Metadata-Version: 2.4
Name: llm_tooluse
Version: 0.1.0
Summary: Automate tooluse with LLMs
Author-email: raoul grouls <Raoul.Grouls@han.nl>
Requires-Python: >=3.11
Requires-Dist: anthropic>=0.42.0
Requires-Dist: loguru>=0.7.3
Requires-Dist: ollama>=0.4.5
Requires-Dist: python-dotenv>=1.0.1
Provides-Extra: demo
Requires-Dist: sqlalchemy>=2.0.38; extra == 'demo'
Description-Content-Type: text/markdown

# tooluse - Seamless Function Integration for LLMs

`tooluse` is a Python package that simplifies the integration of custom functions (tools) with Large Language Models (LLMs).
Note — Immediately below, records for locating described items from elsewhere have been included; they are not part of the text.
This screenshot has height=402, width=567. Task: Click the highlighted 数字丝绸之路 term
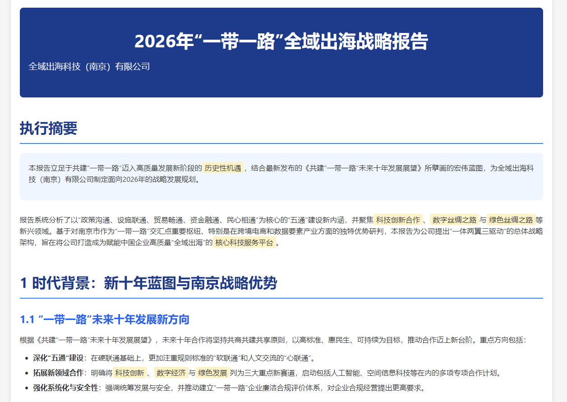454,220
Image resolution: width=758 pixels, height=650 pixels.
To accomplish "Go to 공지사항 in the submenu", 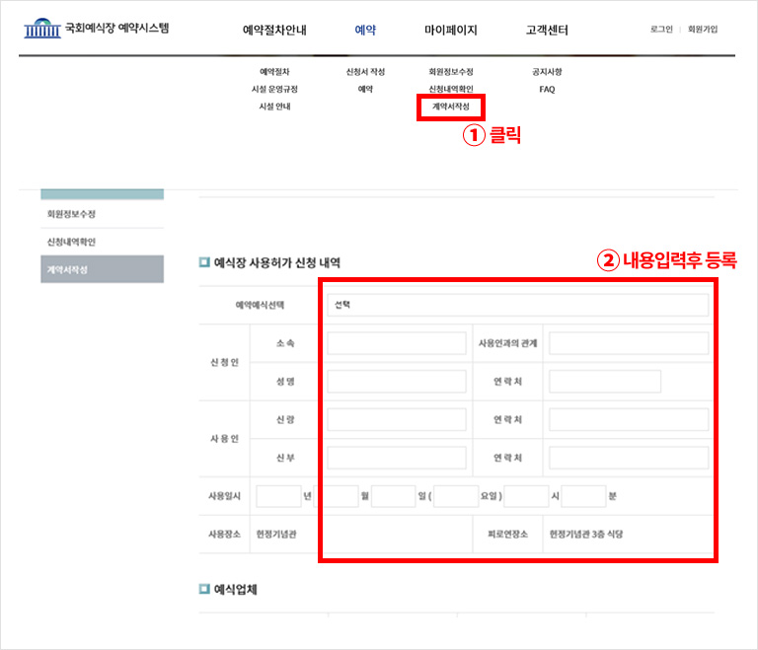I will coord(547,72).
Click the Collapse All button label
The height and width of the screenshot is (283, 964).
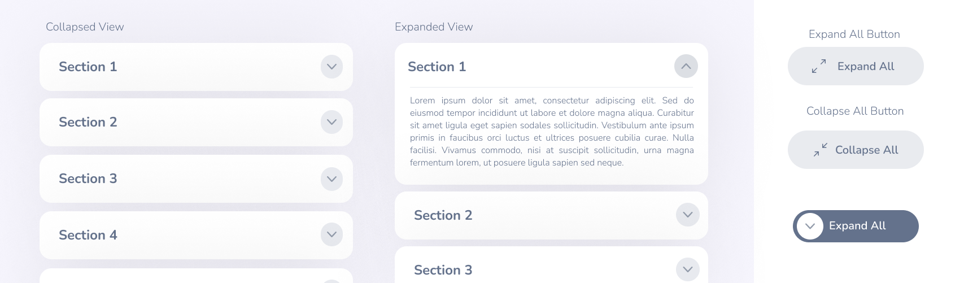point(866,150)
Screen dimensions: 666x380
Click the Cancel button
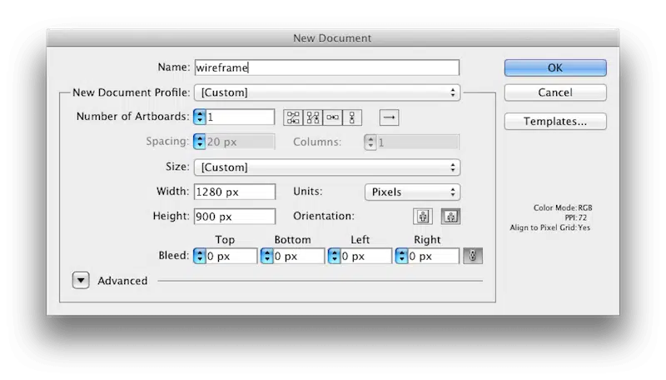[x=554, y=93]
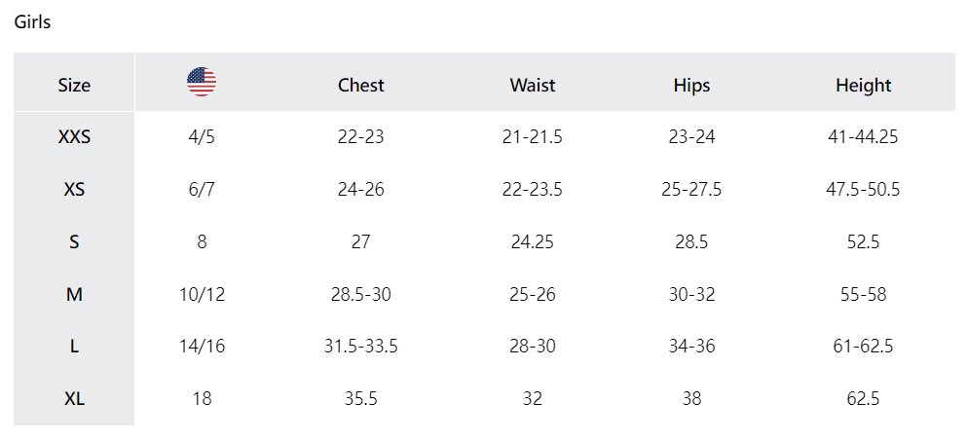Click the Chest column header

tap(360, 86)
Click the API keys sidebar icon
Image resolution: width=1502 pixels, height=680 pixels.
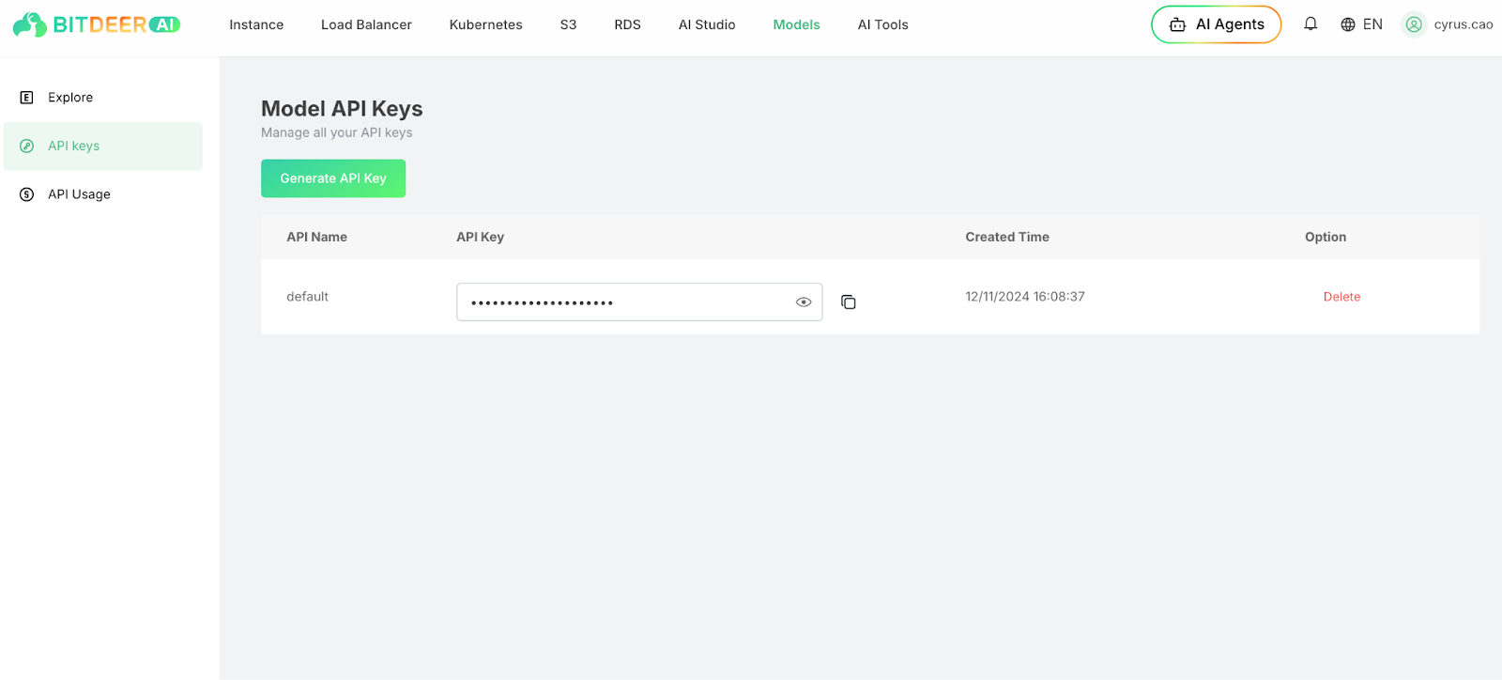27,147
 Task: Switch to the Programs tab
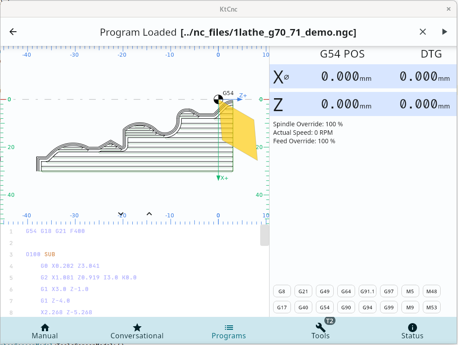point(229,331)
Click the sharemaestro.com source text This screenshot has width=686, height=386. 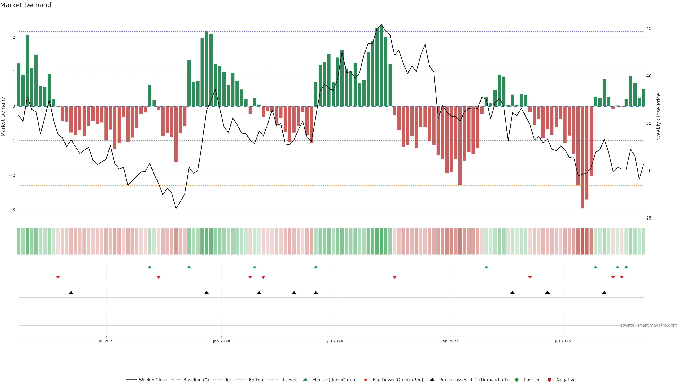coord(648,325)
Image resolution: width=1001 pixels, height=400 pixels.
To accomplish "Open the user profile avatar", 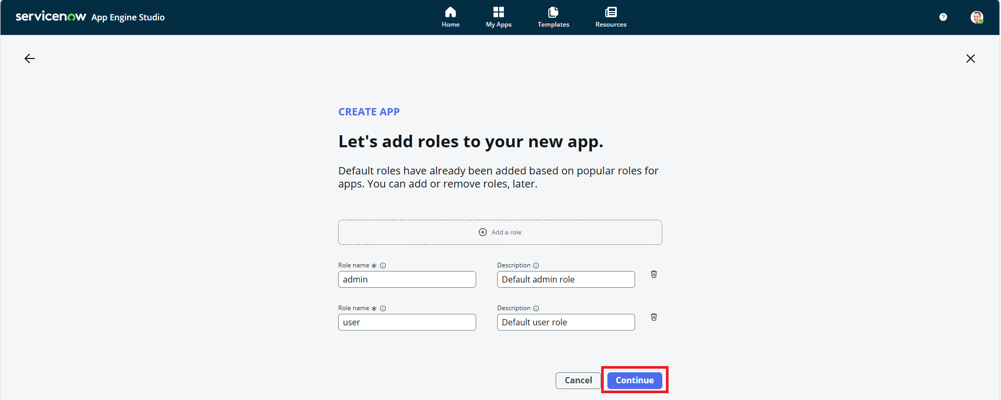I will tap(976, 17).
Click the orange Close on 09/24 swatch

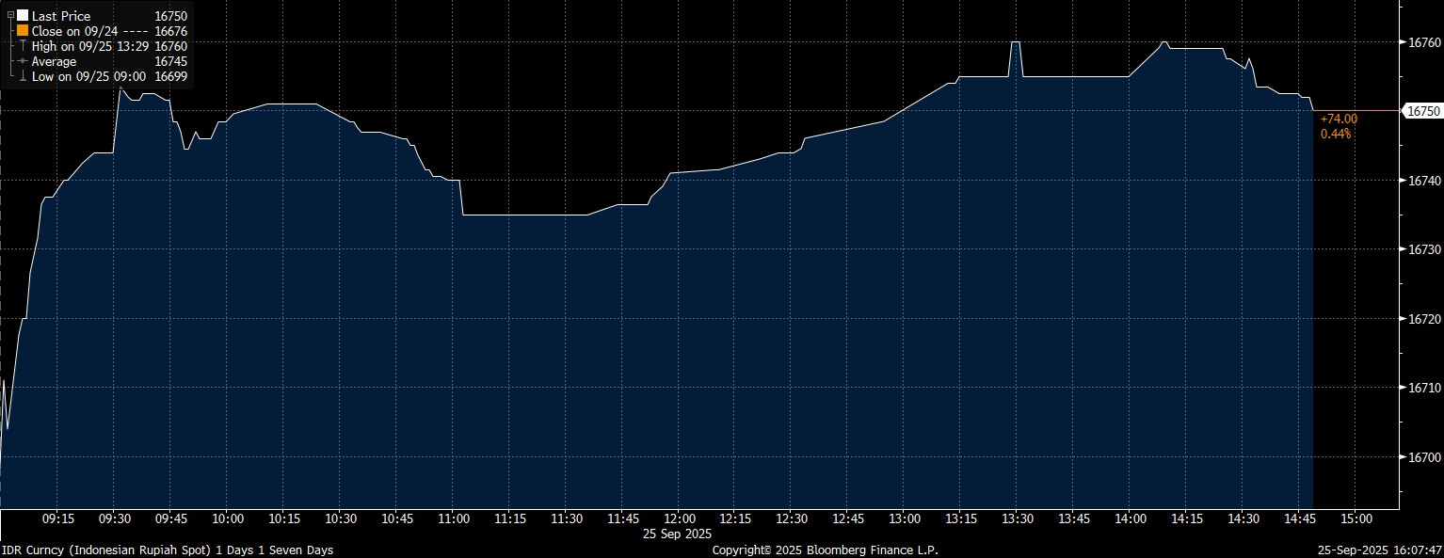coord(23,31)
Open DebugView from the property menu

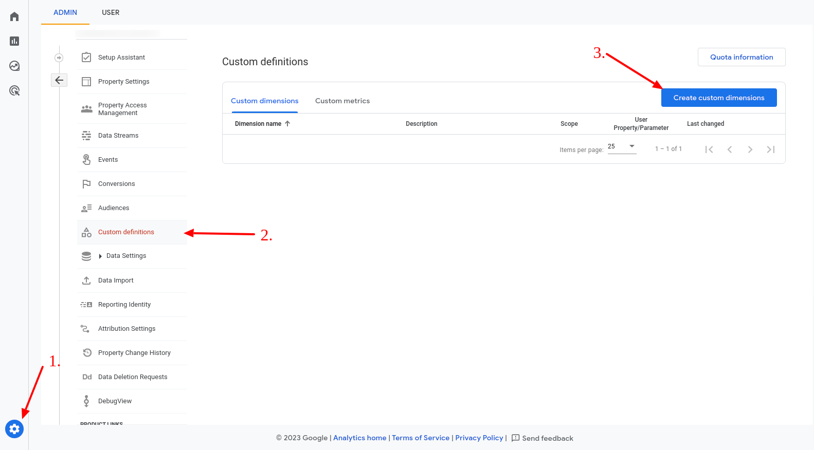tap(115, 401)
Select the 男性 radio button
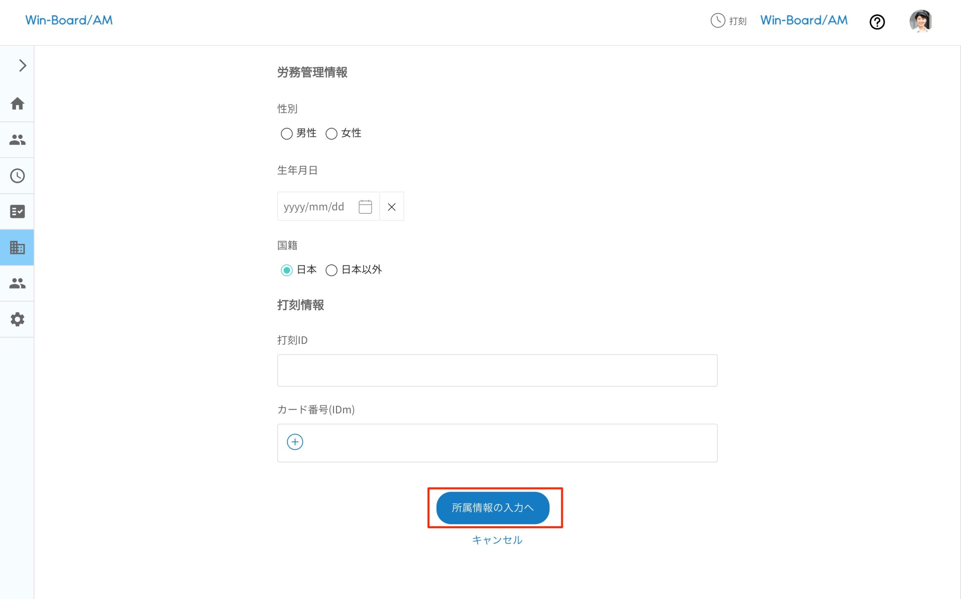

It provides a streamlined way to register functions, automatically generate schemas, and enable LLMs to use these tools in a conversational context.

## Installation

```bash
uv install tooluse
```
(or use `pip` instead of `uv` if you like to install your dependencies 100x slower)

## Quick Start

### Creating and Using Tools

```python
from tooluse.tools import ToolFactory
from tooluse.settings import ClientType, ModelType, ModelConfig
from tooluse.llm import LLMClient

# Define some simple functions as tools
def add(a: int, b: int) -> int:
    """Add two numbers together"""
    return a + b

def subtract(a: int, b: int) -> int:
    """Subtract b from a"""
    return a - b

# Create a tool collection from these functions
factory = ToolFactory()
math_tools = factory.create_collection([add, subtract]) # registers the tools

# Configure and initialize the LLM client
config = ModelConfig(
    client_type=ClientType.OLLAMA,
    model_type=ModelType.LLAMA31,
)
llm = LLMClient(config) # picks up the registered tools

# Use the LLM with access to your tools
messages = [{"role": "user", "content": "Add 234 to 802348. Only respond with the result."}]
response = llm(messages) # will use the add tool
print(response.message.content)
# >>> The answer is: 802582
```

Or, run the demo with `python demo/database_example.py` to see a more complex example in action.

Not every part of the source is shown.